Bogenschießen ist Bhutans Nationalsport und wird von allen Altersgruppen praktiziert
Rauschen. Ein weiterer Pfeil verfehlt seine Markierung vollständig und verschwindet im Sonnenuntergang. Bogenschießen mag einfach aussehen, aber für einen Anfänger wie mich ist es alles andere als einfach. Es erfordert körperliche und geistige Stärke und Geschicklichkeit. Bogenschießen, Bhutans Nationalsport, ist ein weiteres Element von GNH. Jedes Dorf hat ein Bogenschießfeld und veranstaltet regelmäßig Turniere, um die Langlebigkeit dieser alten Tradition zu gewährleisten. Obwohl historisch männlich dominiert, gewinnt der Sport eine weibliche Anhängerschaft. Bei den Eröffnungsfeierlichkeiten der Olympischen Spiele 2016 in Rio de Janeiro wurden die Athleten von Bhutans Fahnenträger Karma, einem 26-jährigen Bogenschützen, angeführt. Vielleicht hat sie nicht Millionen von Dollars hinter sich, doch das Bogenschießen liegt ihr seit Jahrhunderten im Blut und sie ist ein Vorbild für zukünftige Generationen.
Das Sommerberghäuschen eines Yakhirten
Die Luft ist rauchig, als wir die Hütte betreten, und wir erkennen kaum die Gestalt der Menschen, die am Feuer sitzen. Wir knien bei der Wärme, denn es ist ein kühler, regnerischer Tag, und wir bekommen sofort eine Tasse warmen Buttertee angeboten. Die Butter stammt von einem Yak, denn wir sind Gäste eines Yakhirten und seiner Familie. Der Yak ist eines der wichtigsten Tiere im Himalaya und liefert Nahrung, Transport, Treibstoff und Dünger. Bhutanische Yakhirten sind Halbnomaden, die ihre Tiere während der Sommermonate auf Hochalmen bringen. Geografische Abgelegenheit und soziale Isolation sind eine Herausforderung. Dennoch sind sie mit ihrer kulturellen Identität zufrieden und stolz auf ihren Lebensstil. Und der Tee hat auch nicht schlecht geschmeckt.
Seen in großer Höhe
Offizielle Statistiken berichten über mehr als 2.000 hochgelegene Seen in diesem Himalaya-Gebirgskönigreich. Ich war auf ihre Abgeschiedenheit und Schönheit nicht vorbereitet. Viele der mit Goldforellen gefüllten Arten sind eine Nahrungsquelle für nomadische Yakhirten und Wildtiere. Ihr Beitrag zum GNH ist nicht leicht zu messen, aber das Wandern zwischen diesen Schätzen hat mich sehr gefreut.
Punakhas Hängebrücke
Ich war noch nie schwindelfrei. Der Gedanke, über dem aufgewühlten Wasser des Po Chhu zu schweben, war also nicht gerade verlockend. Doch mit Hunderten von Gebetsfahnen, die meinen Weg weisen und mich um Schutz bemühen, beschloss ich, die mentale Herausforderung zu überwinden. Die Punakha-Brücke ist mit fast 200 m die längste Hängebrücke des Landes. Es verbindet Punakha Dzong mit Feldern und Dörfern am gegenüberliegenden Ufer und ermöglicht einen einfachen Zugang zu einem der wichtigsten Gebäude des Landes. Führt es zum Glück? Ja - wenn Sie Höhen und das Gefühl von Adrenalin lieben, das in Ihren Adern pumpt!
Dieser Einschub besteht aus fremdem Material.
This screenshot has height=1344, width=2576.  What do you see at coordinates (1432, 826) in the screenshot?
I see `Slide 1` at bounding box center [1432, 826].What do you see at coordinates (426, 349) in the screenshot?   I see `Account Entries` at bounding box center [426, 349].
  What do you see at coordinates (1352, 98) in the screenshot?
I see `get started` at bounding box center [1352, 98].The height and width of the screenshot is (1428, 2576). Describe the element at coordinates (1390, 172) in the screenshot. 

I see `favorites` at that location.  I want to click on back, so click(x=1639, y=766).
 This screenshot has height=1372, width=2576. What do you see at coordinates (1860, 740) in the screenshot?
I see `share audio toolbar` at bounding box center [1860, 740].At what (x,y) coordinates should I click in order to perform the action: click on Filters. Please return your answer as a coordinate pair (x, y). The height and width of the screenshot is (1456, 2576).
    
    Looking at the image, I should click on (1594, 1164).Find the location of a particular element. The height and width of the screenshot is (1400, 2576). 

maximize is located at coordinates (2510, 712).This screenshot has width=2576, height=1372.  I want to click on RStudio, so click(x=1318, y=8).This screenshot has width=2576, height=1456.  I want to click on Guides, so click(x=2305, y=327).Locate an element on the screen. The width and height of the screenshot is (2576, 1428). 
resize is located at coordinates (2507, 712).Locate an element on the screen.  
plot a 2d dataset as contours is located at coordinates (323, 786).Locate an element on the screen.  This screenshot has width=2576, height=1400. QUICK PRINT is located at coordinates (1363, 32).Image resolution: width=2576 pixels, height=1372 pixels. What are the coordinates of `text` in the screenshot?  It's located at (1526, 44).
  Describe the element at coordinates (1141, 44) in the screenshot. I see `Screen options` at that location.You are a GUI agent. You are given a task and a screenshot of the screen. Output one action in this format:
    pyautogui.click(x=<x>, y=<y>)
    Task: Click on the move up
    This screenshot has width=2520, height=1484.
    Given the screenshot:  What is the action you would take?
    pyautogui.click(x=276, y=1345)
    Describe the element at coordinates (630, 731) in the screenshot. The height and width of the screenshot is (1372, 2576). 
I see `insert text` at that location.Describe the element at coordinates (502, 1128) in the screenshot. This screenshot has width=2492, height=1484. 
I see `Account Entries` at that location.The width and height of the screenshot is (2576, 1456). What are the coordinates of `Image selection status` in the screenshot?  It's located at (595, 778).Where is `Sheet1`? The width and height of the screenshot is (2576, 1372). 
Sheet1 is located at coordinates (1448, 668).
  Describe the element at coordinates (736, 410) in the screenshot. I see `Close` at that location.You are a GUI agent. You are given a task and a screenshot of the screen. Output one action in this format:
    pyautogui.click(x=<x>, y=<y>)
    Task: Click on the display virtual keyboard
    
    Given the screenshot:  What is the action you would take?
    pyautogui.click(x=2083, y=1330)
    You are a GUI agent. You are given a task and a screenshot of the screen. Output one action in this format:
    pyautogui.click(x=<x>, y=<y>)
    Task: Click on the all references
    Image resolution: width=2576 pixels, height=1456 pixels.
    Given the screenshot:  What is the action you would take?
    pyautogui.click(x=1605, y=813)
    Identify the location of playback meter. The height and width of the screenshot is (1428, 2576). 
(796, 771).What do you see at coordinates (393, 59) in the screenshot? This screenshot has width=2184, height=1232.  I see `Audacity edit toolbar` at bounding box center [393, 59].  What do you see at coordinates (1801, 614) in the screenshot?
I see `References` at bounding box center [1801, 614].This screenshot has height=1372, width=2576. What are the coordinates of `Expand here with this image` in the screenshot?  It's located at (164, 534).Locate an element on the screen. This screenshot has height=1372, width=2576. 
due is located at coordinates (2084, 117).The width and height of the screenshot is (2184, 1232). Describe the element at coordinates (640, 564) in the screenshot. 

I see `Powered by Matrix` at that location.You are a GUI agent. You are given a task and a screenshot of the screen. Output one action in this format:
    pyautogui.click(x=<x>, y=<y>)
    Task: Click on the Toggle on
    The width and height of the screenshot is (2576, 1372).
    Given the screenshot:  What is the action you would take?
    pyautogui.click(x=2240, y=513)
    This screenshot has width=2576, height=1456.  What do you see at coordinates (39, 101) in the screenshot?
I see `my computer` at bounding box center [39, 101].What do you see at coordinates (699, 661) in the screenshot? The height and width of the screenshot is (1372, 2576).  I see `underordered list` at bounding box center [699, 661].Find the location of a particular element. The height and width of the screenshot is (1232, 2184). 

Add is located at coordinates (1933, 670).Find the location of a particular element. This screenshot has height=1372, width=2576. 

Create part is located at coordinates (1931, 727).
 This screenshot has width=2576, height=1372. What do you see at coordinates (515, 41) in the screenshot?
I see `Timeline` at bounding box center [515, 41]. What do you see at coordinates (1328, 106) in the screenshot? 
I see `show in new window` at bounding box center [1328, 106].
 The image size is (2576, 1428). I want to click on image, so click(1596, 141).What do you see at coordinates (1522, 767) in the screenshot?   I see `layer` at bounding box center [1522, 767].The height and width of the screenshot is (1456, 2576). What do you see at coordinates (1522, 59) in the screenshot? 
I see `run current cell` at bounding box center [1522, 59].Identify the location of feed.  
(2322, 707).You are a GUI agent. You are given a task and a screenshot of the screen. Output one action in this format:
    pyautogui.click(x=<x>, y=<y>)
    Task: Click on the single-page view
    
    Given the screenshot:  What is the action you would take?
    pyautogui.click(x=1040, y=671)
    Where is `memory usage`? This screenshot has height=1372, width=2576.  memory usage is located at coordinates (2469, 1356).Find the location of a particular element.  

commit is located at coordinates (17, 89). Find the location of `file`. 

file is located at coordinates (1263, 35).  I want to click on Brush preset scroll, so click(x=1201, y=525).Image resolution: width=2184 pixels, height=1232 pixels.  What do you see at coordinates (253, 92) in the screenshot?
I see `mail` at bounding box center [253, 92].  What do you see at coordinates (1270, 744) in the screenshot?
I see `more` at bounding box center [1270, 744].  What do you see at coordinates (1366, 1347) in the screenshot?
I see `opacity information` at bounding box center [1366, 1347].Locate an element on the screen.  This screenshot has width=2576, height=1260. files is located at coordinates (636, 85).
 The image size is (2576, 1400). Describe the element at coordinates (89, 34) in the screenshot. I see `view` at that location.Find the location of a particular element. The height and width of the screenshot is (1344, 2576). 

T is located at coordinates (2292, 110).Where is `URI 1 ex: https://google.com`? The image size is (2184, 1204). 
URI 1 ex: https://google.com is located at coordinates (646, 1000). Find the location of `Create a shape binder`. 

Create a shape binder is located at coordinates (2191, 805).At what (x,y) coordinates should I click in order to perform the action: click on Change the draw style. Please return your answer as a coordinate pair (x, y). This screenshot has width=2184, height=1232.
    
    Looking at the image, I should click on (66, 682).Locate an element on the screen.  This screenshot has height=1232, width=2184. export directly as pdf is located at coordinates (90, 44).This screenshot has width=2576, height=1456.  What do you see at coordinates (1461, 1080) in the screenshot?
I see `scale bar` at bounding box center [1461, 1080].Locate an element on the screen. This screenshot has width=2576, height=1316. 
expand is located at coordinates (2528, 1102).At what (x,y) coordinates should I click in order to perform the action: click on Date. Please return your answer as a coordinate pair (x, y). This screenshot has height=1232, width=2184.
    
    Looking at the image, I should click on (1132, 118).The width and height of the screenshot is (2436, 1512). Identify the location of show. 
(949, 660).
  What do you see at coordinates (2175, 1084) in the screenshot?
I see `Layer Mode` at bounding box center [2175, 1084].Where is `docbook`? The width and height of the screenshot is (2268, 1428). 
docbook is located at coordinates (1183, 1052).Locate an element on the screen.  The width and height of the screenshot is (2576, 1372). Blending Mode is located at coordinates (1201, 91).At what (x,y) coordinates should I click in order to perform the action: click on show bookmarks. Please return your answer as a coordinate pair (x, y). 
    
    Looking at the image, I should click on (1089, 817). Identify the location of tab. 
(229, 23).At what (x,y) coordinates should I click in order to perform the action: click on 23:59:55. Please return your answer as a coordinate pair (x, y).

Eine der berüchtigten Straßen Bhutans
"Bitte lass mich nicht als Kakerlake wiedergeboren werden", dachte ich zum x-ten Mal, als ich auf die steile Steigung hinabblickte, die nur wenige Zentimeter von den Rädern des Autos entfernt war. Normalerweise keine religiöse Person, fühlte ich plötzlich das dringende Bedürfnis, an den Zyklus von Leben, Tod und Wiedergeburt des Buddhismus zu glauben. Nach Bhutans weltberühmter Landebahn, die sich durch die umliegenden Berge schlängelt, sind die Straßen des Landes der zweittückischste Teil eines Besuchs. Lastwagen rasen über die unbefestigten Autobahnen, die jedes Jahr durch Steinschläge und Erdrutsche nach Monsunregen beschädigt werden. Einige rutschen über die Kante und landen am Fuße steiler Schluchten. Es ist kein Wunder, dass dieses Bergkönigreich für viele Reisende immer noch ein isoliertes Rätsel ist. Dennoch ist ein Besuch eine Herausforderung wert - und kann Sie sogar glücklich machen.